Era só dela, o rasto, nem pensara nisso assim, mas assim se sentia. Olha, a Rute também tem um treçolho. Ficou-lhe do fim da gripe, como o teu. Mensageiro da banalidade… mas estava bem-disposta, e nesse dia soou-lhe a mensagem de solidariedade feminina. Mulheres deste mundo doente, expulsai tudo o que vos turva a alma. Parece que o Ricardo também, há três semanas que anda com o olho num enredo. Mau.

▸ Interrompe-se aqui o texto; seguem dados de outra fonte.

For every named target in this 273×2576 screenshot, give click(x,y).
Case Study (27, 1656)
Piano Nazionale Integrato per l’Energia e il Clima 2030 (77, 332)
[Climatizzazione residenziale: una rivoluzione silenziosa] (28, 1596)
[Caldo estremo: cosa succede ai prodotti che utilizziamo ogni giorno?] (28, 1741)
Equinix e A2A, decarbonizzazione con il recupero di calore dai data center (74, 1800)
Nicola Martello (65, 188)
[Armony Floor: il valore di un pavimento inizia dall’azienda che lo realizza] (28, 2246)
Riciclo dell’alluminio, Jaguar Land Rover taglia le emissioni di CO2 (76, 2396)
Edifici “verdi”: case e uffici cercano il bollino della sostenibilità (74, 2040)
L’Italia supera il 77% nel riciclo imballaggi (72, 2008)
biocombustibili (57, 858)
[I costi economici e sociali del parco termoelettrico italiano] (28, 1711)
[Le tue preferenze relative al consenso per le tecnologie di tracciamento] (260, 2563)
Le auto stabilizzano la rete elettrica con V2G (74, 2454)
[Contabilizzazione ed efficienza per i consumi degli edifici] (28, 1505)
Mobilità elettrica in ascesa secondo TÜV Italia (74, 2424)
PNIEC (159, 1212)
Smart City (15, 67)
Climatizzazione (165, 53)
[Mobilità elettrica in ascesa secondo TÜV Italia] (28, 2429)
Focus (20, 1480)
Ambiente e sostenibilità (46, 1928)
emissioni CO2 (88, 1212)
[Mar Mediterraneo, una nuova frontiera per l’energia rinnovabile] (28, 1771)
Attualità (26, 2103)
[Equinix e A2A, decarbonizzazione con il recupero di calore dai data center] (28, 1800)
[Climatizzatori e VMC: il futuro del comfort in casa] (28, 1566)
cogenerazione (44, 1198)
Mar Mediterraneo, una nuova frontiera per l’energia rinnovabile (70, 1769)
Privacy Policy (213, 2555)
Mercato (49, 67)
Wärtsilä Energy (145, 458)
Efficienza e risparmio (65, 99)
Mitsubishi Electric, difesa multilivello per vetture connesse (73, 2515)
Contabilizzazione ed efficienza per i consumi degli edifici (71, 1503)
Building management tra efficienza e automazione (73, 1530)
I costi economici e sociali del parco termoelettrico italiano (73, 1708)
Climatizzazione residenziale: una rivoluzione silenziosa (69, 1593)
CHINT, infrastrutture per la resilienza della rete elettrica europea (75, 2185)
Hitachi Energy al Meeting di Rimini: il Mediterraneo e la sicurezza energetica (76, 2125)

Epidemia. Tem um nome de código e um nomis vulgaris, nada que acrescente. Dizem os jornais que se transmite entre gatos domésticos que nunca se encontraram, passa para os donos, assenta em mulheres grávidas, tomou conta de olhos direitos sem conta, criou toda uma nova estética ocular à qual até a publicidade teve de adaptar-se. Muitos homens lhe fogem, traço feminino que se impôs logo ao nascer da epidemia e se sublinhou com a notória preferência por gestantes; machos feridos no olho do orgulho tentam escondê-lo, disfarçá-lo, cobri-lo, espremê-lo. As mulheres foram cercadas, no entanto, e forçadas à adaptação regressaram às capas das revistas, aos anúncios de cremes anti-rugas – mas não anti-verrugas –, aos reclames das sopas de pacote. E as malfadadas que se escaparam ao padecimento pintam agora tristemente a verrugazinha no canto do olho direito em desespero de causa, que já ninguém se lembra dos lábios de Marilyn.